**PAGE EXTRACT**
########################################

Introducing . . . common elderberry (Sambucus canadensis).

Benefits to Wildlife

Just like us, wildlife needs food, water, shelter, and a safe place to raise families. Here’s how elderberry delivers on those fronts.

The pithy stems of elderberry provide a safe place for cavity-nesting native bees to lay eggs. (Bonus: Five things you can do to increase nesting habitat for native bees.)

You’ll see elderberries surrounded by small, native bees when the shrub is in flower. Additionally, it provides perching and nesting spots for many species of birds.

Speaking of birds, wrens, orioles, song sparrows, cedar waxwings, grosbeaks, house finches, mockingbirds, thrushes, and more eagerly eat the fruits.

And more than thirty butterflies and moths (including some beautiful silk moths) lay their eggs on elderberry shrubs.

As far as additional ecosystem benefits, the dense roots are great for stabilizing slopes and streambanks.

Three Ways We Can Use Elderberries

First, how about making some delicious elderflower cordial?

########################################

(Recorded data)

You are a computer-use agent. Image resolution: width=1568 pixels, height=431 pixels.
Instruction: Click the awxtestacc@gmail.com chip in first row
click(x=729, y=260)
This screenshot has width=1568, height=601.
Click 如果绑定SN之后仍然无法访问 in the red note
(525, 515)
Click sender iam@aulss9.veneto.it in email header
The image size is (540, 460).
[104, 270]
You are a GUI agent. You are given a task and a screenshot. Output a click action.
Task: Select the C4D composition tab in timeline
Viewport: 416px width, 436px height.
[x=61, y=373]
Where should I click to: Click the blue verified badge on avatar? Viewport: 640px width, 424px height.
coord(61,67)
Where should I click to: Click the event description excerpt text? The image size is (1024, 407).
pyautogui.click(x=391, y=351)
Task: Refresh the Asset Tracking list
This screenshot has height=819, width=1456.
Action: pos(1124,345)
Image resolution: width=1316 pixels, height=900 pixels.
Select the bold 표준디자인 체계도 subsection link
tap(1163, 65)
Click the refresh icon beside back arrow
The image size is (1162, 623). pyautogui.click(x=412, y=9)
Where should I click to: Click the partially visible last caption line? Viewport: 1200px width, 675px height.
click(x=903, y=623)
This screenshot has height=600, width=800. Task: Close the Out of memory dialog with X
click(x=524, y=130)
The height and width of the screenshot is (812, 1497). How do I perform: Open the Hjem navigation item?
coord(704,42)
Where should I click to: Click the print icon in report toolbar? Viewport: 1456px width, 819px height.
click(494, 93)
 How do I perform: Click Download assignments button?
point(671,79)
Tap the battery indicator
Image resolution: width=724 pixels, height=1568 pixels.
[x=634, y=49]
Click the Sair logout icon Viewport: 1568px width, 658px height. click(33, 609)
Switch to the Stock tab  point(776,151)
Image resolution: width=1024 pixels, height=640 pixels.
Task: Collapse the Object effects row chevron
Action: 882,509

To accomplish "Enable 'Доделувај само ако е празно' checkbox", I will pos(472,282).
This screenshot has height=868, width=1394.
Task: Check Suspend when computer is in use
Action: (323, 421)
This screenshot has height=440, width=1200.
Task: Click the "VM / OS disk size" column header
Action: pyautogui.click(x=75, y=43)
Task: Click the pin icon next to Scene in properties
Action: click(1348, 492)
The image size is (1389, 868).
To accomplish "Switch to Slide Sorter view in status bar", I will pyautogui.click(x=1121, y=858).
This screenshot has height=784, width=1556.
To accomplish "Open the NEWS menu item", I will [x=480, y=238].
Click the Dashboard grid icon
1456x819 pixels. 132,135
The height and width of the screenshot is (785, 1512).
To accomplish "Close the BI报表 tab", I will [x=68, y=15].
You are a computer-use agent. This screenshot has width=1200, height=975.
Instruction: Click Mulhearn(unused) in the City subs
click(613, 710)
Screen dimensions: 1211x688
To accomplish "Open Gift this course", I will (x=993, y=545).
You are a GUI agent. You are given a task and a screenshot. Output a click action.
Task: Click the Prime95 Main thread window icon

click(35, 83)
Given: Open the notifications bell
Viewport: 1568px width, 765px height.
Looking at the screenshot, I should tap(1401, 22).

########################################

**WRITTEN REQUEST 1**
In the elderberry text, how many butterflies and moths lay their eggs on elderberry shrubs?
**WRITTEN REQUEST 2**
Quote the stretch of the elderberry text from "Introducing . ." through "on those fronts.".

**REPLY 1**
More than thirty.

**REPLY 2**
Introducing . . . common elderberry (Sambucus canadensis).

Benefits to Wildlife

Just like us, wildlife needs food, water, shelter, and a safe place to raise families. Here’s how elderberry delivers on those fronts.